# YOUR GOAL
From the records below, please repeat exactly the line that has "Task: Select page 1 in pagination", the line that has "Given: Click the back arrow in the 模拟刷 header", and every line between them, and nothing else.
=======
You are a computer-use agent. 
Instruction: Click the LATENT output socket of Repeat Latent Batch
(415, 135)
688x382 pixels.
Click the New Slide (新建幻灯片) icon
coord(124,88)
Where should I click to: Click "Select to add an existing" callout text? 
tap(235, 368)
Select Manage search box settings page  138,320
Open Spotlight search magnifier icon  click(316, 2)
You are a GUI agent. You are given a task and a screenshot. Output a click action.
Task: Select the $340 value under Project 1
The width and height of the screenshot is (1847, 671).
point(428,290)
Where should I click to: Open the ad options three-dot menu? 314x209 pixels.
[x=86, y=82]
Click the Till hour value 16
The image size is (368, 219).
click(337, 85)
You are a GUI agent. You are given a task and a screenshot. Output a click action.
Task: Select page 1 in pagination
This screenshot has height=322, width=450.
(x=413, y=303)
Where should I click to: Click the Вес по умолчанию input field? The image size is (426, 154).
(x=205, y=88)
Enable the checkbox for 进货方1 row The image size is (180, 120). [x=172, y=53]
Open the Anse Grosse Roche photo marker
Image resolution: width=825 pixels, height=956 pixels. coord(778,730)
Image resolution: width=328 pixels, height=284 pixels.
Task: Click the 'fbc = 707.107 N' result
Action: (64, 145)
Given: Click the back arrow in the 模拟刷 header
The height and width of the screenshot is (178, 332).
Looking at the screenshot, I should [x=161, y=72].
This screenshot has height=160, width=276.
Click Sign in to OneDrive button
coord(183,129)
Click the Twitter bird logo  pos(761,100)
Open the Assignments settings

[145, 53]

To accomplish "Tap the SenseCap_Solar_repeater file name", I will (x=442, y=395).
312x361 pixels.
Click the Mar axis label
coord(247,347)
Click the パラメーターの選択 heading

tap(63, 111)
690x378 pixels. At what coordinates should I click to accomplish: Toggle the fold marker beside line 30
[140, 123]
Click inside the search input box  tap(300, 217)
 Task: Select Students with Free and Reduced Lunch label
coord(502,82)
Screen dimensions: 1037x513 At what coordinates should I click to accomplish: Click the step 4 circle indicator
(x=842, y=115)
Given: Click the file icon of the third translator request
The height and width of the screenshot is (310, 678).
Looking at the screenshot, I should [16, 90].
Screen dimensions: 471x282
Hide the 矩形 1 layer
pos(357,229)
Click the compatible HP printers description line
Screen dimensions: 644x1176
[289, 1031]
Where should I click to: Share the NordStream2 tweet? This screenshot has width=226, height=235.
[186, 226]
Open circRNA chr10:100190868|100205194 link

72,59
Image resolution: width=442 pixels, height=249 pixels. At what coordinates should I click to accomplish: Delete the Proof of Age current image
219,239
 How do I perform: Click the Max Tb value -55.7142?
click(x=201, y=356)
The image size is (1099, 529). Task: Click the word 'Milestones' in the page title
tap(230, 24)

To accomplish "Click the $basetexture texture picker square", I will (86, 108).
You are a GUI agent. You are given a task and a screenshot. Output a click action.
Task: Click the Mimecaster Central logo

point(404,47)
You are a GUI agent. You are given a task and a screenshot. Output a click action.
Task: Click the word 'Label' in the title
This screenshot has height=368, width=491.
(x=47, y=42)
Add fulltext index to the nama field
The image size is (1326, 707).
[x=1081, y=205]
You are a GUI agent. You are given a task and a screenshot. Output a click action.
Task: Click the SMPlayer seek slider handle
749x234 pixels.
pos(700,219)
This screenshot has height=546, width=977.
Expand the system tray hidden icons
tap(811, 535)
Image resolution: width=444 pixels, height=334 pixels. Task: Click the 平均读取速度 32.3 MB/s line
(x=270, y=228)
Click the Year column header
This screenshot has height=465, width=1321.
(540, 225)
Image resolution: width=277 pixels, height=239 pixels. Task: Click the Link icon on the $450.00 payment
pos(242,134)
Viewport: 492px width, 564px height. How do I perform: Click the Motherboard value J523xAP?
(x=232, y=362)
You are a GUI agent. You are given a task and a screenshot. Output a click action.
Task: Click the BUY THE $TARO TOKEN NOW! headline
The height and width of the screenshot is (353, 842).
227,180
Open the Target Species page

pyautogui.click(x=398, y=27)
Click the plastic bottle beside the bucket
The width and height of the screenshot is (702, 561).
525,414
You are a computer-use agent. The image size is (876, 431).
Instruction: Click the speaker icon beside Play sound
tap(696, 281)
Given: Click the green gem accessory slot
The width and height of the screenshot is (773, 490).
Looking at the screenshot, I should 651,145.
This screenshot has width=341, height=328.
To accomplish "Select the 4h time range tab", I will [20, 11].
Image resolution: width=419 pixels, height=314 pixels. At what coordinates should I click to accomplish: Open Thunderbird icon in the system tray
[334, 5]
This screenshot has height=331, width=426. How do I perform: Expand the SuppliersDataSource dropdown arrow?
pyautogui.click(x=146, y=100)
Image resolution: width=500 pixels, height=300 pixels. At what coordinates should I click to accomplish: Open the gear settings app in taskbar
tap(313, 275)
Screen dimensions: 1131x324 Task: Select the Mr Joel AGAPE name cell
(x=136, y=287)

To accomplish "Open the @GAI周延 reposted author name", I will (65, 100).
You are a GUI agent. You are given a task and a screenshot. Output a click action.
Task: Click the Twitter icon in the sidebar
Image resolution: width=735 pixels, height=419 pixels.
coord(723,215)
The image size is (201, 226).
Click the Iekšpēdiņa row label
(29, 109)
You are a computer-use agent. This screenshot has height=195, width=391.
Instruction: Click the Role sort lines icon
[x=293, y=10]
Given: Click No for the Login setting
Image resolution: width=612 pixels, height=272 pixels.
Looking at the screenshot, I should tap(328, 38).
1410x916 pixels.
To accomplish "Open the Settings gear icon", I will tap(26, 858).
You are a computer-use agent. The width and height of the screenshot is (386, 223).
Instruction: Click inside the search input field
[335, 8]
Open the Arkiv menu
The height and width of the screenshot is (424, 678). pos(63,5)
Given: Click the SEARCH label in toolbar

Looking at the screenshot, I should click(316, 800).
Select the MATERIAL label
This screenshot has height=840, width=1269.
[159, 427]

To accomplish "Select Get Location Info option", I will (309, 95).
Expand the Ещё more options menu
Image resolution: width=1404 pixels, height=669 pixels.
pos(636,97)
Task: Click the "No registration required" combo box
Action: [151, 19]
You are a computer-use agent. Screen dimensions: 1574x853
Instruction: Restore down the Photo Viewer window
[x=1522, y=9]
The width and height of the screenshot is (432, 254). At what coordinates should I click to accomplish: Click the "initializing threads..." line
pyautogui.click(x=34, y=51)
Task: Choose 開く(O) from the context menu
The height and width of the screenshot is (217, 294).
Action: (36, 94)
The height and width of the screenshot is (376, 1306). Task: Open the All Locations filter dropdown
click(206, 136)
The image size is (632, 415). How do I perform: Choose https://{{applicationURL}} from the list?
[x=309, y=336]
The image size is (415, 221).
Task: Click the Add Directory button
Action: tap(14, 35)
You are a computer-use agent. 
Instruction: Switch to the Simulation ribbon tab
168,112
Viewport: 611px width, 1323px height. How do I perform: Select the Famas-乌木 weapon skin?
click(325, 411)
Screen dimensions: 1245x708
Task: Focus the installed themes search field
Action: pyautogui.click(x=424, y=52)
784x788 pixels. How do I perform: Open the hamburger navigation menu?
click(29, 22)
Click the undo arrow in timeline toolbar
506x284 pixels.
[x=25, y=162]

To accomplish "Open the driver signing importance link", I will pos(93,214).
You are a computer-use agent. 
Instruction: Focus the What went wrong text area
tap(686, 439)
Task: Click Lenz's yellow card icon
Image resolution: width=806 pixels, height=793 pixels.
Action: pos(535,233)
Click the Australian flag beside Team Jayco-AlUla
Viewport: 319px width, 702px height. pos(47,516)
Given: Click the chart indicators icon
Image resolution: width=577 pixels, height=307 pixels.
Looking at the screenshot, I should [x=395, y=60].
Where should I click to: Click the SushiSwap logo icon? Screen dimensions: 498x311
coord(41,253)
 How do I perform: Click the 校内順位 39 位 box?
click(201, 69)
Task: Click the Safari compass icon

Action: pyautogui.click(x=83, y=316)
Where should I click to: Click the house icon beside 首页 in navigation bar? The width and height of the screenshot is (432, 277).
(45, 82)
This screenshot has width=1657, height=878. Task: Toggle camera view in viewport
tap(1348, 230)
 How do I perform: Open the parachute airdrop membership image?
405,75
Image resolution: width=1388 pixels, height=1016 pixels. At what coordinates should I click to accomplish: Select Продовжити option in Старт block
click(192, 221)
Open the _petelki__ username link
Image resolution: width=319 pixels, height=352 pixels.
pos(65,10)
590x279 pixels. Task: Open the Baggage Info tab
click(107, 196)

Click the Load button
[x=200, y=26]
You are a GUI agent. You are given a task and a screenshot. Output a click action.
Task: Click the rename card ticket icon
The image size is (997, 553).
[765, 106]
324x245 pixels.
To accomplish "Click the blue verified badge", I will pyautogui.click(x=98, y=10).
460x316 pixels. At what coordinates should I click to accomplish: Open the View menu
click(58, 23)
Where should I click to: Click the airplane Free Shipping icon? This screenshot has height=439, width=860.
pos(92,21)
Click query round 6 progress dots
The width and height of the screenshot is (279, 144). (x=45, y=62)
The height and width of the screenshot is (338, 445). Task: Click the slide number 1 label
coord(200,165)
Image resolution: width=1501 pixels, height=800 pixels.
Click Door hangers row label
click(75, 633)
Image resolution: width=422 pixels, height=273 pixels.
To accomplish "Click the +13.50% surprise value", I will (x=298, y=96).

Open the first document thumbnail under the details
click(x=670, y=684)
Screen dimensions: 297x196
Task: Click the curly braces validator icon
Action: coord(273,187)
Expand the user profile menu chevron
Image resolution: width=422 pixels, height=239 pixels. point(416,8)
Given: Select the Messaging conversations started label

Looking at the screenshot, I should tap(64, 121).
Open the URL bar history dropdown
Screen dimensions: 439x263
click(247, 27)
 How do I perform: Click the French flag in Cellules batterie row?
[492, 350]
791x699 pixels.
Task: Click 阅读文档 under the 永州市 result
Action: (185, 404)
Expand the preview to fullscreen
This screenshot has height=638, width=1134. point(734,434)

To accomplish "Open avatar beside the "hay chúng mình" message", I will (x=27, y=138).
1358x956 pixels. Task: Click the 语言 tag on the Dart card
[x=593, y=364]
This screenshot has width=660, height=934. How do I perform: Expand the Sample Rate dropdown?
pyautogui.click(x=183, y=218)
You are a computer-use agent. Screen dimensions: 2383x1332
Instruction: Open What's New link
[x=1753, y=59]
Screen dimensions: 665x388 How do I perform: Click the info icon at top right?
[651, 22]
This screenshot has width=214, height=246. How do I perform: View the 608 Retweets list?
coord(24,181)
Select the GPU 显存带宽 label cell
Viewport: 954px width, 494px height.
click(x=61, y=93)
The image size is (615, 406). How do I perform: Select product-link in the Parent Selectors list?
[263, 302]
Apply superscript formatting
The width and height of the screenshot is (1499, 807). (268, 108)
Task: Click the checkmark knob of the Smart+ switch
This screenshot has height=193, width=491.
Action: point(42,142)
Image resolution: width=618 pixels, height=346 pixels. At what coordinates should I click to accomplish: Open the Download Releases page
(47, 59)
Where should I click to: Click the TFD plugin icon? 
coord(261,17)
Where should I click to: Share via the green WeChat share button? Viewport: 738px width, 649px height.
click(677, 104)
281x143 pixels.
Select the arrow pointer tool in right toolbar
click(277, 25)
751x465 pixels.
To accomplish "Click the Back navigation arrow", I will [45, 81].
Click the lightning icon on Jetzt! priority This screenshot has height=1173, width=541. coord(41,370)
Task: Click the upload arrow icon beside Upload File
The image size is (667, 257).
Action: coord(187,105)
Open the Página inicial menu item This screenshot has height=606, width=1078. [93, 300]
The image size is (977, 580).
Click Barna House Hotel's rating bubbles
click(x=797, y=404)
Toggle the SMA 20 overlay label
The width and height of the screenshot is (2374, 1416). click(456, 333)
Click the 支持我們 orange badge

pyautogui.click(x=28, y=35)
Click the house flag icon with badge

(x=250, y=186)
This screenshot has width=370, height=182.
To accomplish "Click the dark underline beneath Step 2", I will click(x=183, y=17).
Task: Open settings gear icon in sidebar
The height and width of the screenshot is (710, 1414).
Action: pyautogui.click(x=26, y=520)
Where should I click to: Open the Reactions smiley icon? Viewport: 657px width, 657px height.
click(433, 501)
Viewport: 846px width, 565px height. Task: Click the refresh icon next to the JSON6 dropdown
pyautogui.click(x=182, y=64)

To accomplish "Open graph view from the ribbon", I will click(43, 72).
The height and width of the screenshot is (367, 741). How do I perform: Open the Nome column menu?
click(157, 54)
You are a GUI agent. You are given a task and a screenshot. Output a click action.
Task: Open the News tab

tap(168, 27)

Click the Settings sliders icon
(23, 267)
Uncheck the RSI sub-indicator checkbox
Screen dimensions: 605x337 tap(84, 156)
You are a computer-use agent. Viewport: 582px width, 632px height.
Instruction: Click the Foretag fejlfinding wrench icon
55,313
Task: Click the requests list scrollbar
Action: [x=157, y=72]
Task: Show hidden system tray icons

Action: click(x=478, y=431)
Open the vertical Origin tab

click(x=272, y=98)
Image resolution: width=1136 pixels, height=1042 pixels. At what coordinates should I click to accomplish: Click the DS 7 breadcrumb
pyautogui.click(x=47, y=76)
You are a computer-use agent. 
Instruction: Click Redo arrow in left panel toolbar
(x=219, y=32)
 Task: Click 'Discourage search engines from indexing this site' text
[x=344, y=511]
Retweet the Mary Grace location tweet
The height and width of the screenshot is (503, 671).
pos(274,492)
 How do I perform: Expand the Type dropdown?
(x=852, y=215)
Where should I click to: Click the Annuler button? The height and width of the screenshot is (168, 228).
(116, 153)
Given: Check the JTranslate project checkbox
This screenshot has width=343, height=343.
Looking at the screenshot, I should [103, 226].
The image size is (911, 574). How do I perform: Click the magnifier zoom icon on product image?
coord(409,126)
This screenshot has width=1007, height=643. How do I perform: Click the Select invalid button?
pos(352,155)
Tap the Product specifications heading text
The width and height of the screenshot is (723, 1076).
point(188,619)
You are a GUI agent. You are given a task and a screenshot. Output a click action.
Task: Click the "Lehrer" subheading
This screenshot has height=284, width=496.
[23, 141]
=======
# ANSWER SECTION
Task: Select page 1 in pagination
This screenshot has height=322, width=450.
(x=413, y=303)
Where should I click to: Click the Вес по умолчанию input field? The image size is (426, 154).
(x=205, y=88)
Enable the checkbox for 进货方1 row The image size is (180, 120). [x=172, y=53]
Open the Anse Grosse Roche photo marker
Image resolution: width=825 pixels, height=956 pixels. coord(778,730)
Image resolution: width=328 pixels, height=284 pixels.
Task: Click the 'fbc = 707.107 N' result
Action: (64, 145)
Given: Click the back arrow in the 模拟刷 header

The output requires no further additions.